**Exercise directions:**
Beginning with the line that includes "This screenshot has width=685, height=353." and ending with the last line of the entries below, set down each line exactly; include no pictures.
[Opening Data provided section]
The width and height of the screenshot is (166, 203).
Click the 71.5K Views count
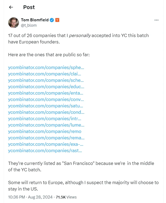66,197
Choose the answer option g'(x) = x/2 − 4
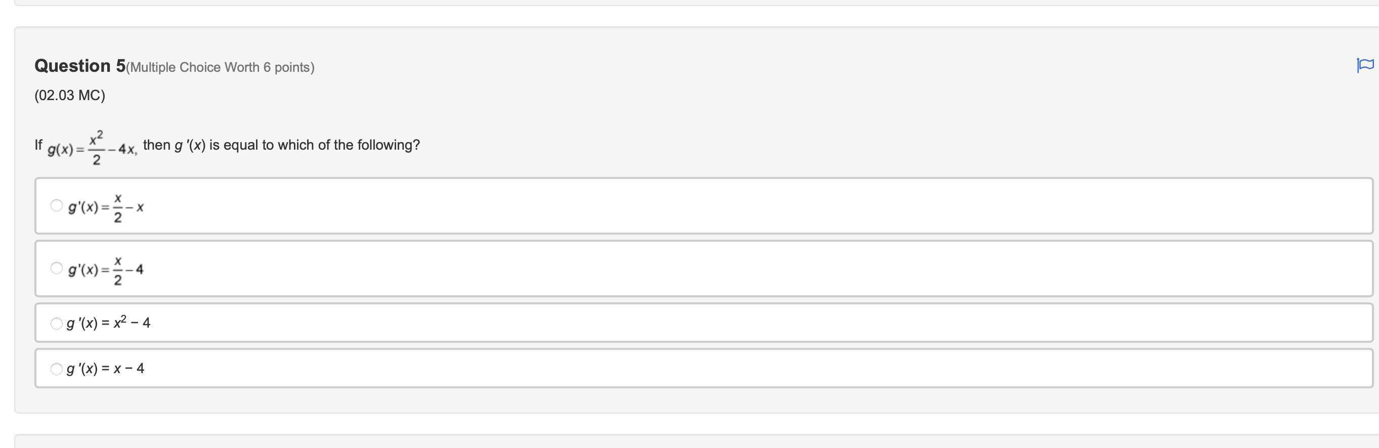The height and width of the screenshot is (448, 1379). (105, 269)
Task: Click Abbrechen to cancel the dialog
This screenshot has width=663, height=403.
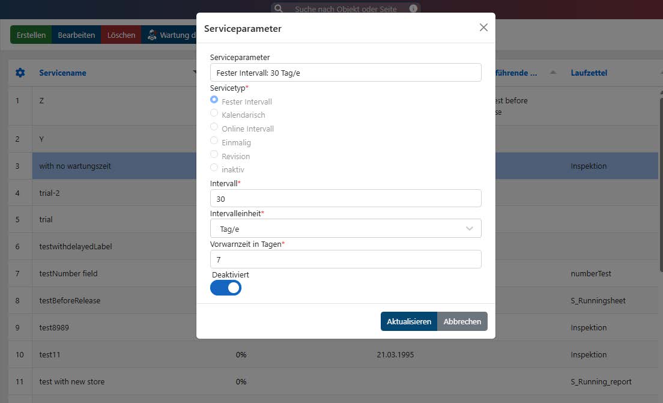Action: click(462, 321)
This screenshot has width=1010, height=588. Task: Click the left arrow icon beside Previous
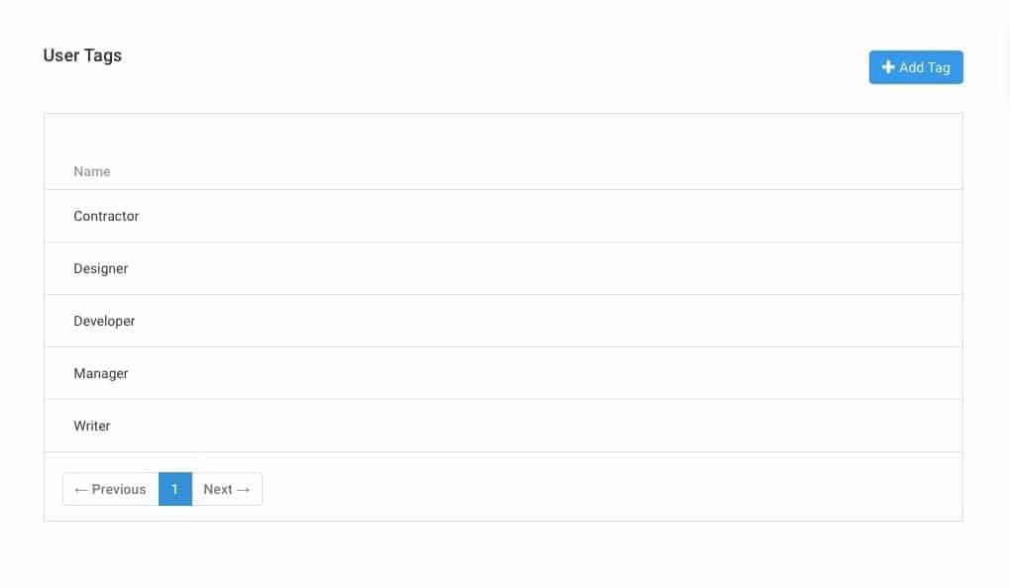point(81,490)
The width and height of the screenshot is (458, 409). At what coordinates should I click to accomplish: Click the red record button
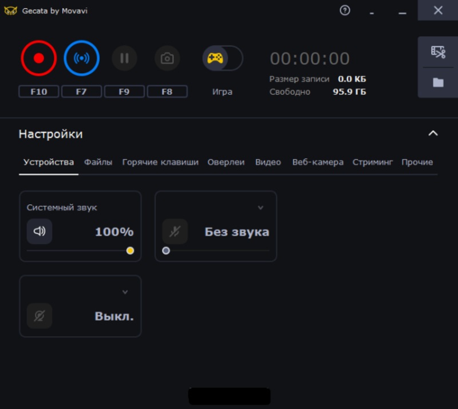pos(39,58)
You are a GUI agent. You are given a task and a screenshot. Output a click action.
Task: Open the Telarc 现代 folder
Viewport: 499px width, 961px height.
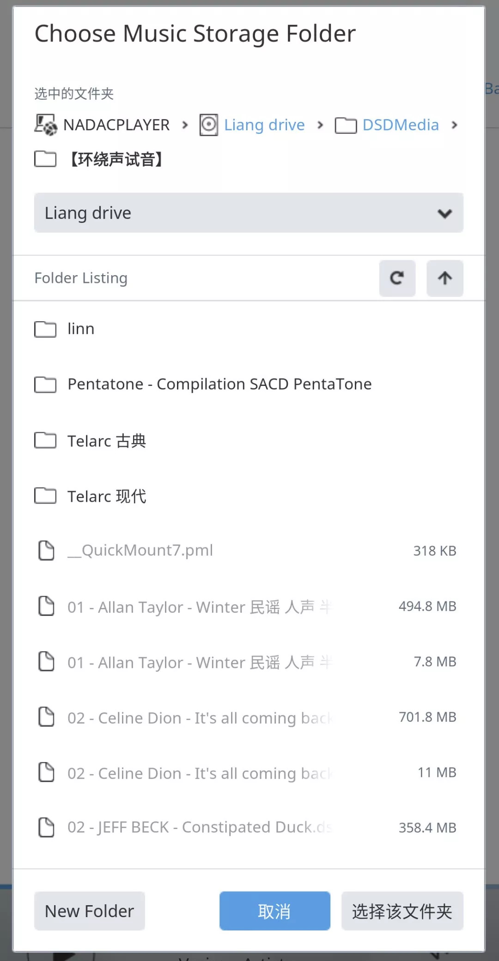(107, 496)
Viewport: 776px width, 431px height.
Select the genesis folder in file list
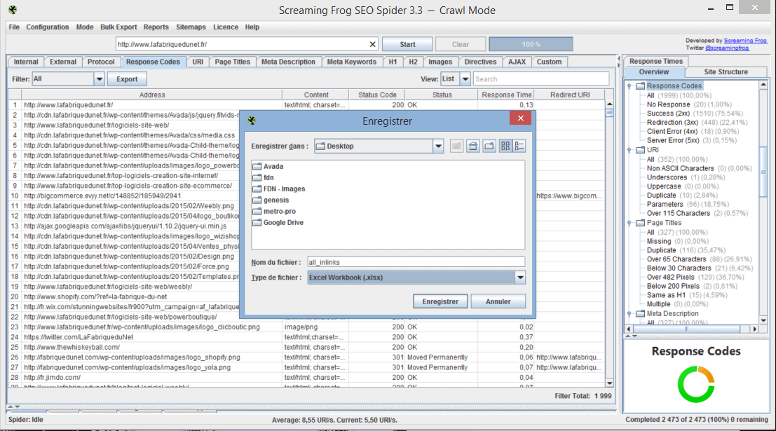(x=275, y=200)
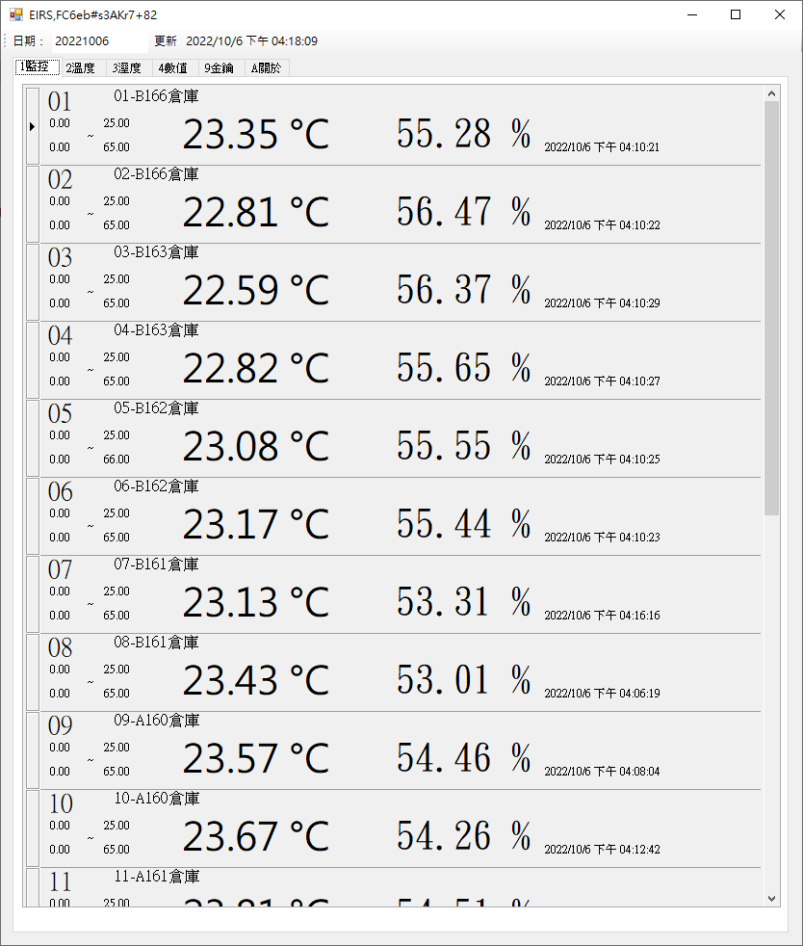Open the 2溫度 tab
803x946 pixels.
(x=80, y=68)
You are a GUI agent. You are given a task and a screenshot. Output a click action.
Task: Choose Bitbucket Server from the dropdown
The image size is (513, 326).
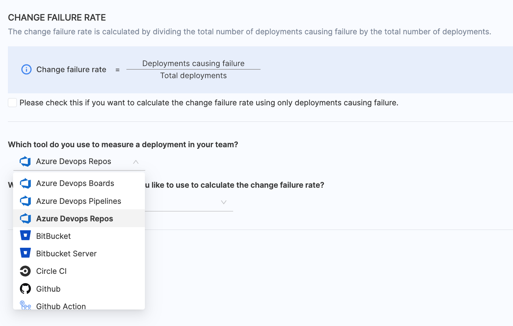pyautogui.click(x=66, y=254)
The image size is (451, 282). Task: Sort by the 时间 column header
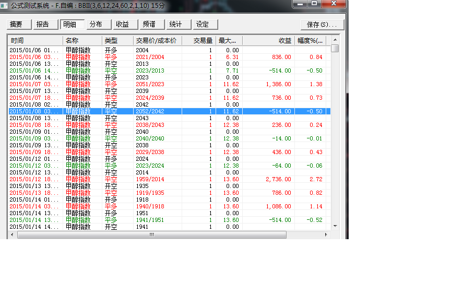pyautogui.click(x=35, y=40)
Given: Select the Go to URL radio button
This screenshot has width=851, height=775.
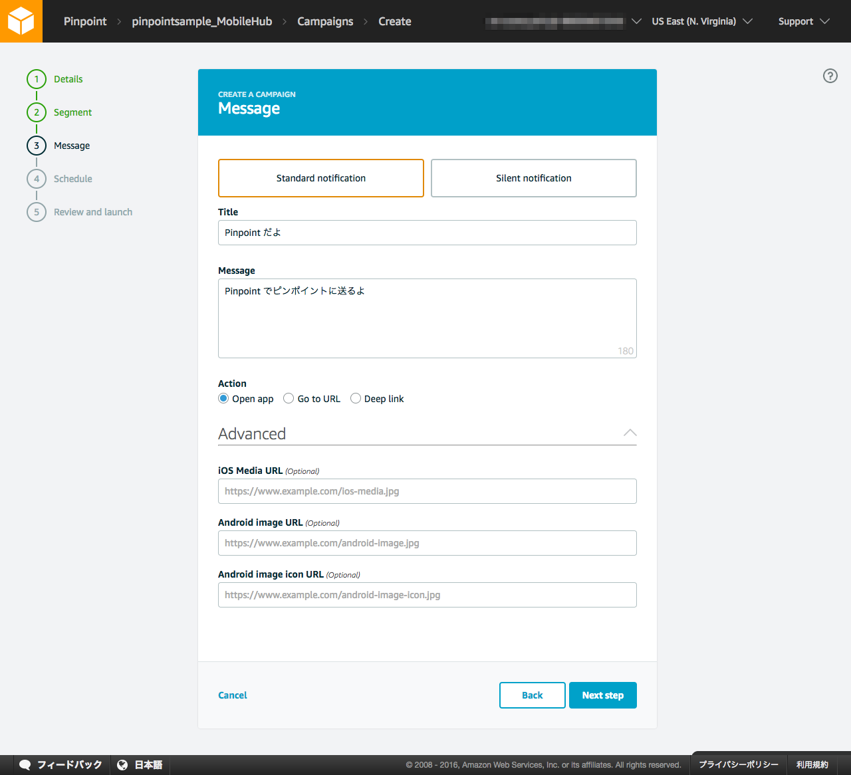Looking at the screenshot, I should click(x=289, y=398).
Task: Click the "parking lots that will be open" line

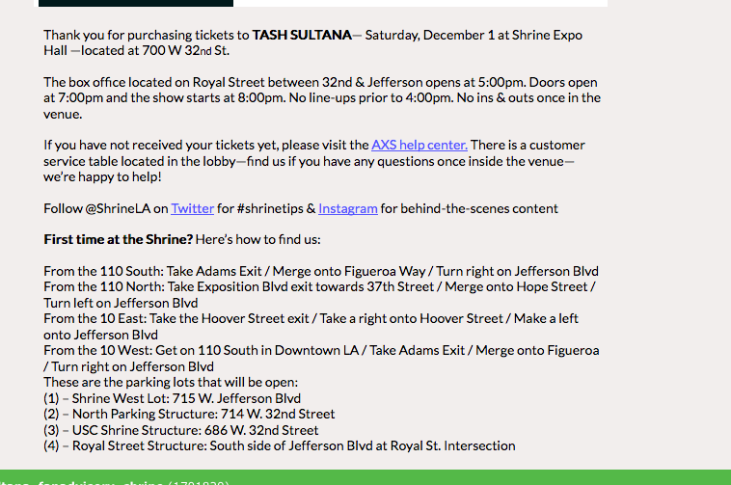Action: click(171, 382)
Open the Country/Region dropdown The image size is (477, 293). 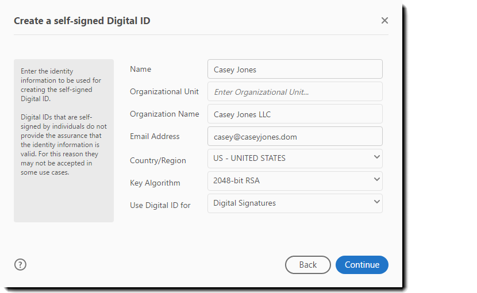pyautogui.click(x=294, y=159)
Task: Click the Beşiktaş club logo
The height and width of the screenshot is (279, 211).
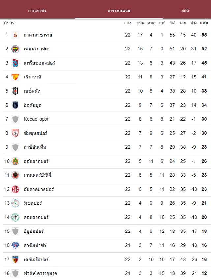Action: 15,91
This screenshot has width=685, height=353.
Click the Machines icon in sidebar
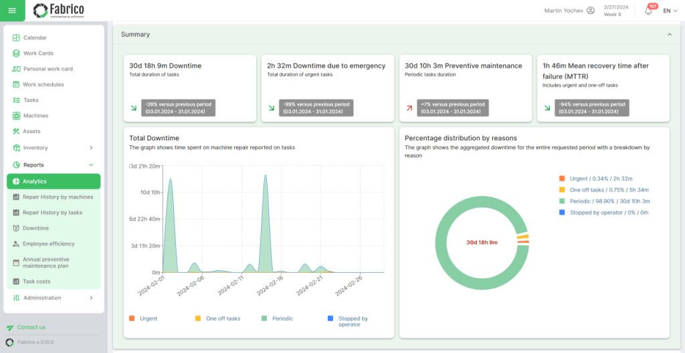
[Closing Data provided section]
**Response to the task:**
This screenshot has width=685, height=353.
Click the Machines icon in sidebar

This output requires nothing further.